*Instructions*:
1. Can you reproduce, word for word, the passage of the stock market commentary starting at "I am betting" and ending at "on the year."?
2. What follows the last sentence of the stock market commentary? Extend it from that point.

*Selected extract*:
MoneyWatch

Athena financial & insurance services, inc.

Registered Investment Advisors

Text Box: One of my favorite cartoons growing up was Yogi Bear. I used to love the way Yogi and his sidekick Boo-Boo were always getting the best of Ranger Smith and would proudly announce, “I’m smarter than the av-er-age bear!”  (Okay, I admit I occasionally still watch reruns of the show on the Cartoon Network, but that’s besides the point). The real issue is whether Yogi and his fellow bears are smarter then the av-er-age bulls when it comes to the recent retreat in the stock market. 
I am betting no, but by nature I am optimistic when it comes to equities. Without question the last 10 days have been painful. Ever since the Federal Reserve Board voted to raise interest rates on May 10th–and gently hinted that it may not be done hiking those rates–stocks have taken a tumble. The Dow, for instance, is off around 500 points from the high of 11,709 it hit during trading on May 10. The Nasdaq composite index and the S&P 500 have also lost significant ground since the Fed meeting. Lost in all the bustle, however, is the fact that the Dow remains up  almost 4 percent on the year.

*Information shown*:
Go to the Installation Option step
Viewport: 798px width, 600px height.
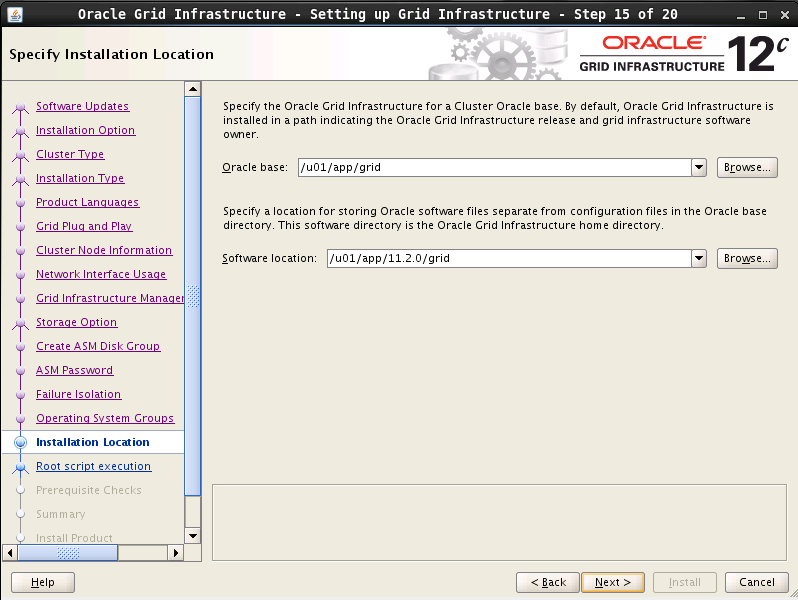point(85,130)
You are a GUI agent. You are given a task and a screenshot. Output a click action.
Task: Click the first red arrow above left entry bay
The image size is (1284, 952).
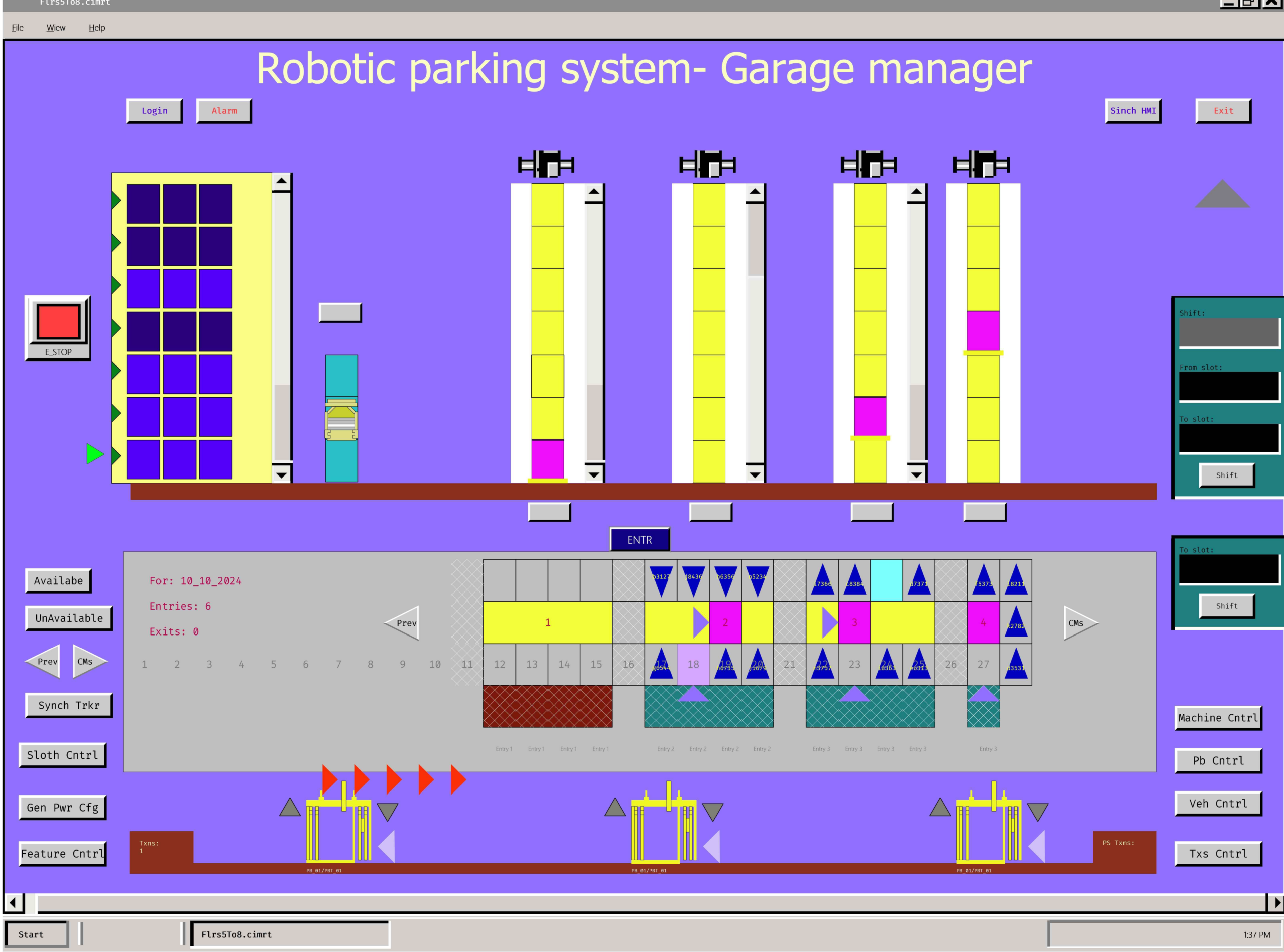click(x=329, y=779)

---

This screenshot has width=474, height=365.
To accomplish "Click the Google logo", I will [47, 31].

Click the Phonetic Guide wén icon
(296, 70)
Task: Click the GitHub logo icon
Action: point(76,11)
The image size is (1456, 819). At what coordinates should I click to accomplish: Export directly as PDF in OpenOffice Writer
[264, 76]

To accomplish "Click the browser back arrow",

*Results in order*:
1.
I am betting no, but by nature I am optimistic when it comes to equities. Without question the last 10 days have been painful. Ever since the Federal Reserve Board voted to raise interest rates on May 10th–and gently hinted that it may not be done hiking those rates–stocks have taken a tumble. The Dow, for instance, is off around 500 points from the high of 11,709 it hit during trading on May 10. The Nasdaq composite index and the S&P 500 have also lost significant ground since the Fed meeting. Lost in all the bustle, however, is the fact that the Dow remains up  almost 4 percent on the year.

2.
Pullbacks during a market rally are as commonplace as a sunny summer day in Los Angeles. The market has been in rally mode since early 2003 and has gone through one of the longest stretches in history without a 10 percent correction in equity prices. And we’ve yet to experience a downturn that significant in this particular rally.
Another catalyst for the frenzied selling was a stronger-than-forecast jump in consumer prices that ignited concerns that the Fed might have to keep boosting interest rates in order to keep inflation in check amid signs that record energy costs are beginning to seep into other parts of the economy. Will they or won’t they keep raising interest rates?
Some analysts say higher interest rates are inevitable given the strength of the global economy and the market's recent retreat was indicative of investors' overblown expectations that the Fed was nearly done with its rate tightening. The uncertainty now lies in whether the Fed will sacrifice economic expansion in order to battle inflation. 
The reason I am not as alarmed by the inflation figures as the market reaction suggests is because of a quirk in the way the Consumer Price Index is calculated.  The latest reading might actually be signaling a slowing economy and, eventually, less inflation, not the opposite.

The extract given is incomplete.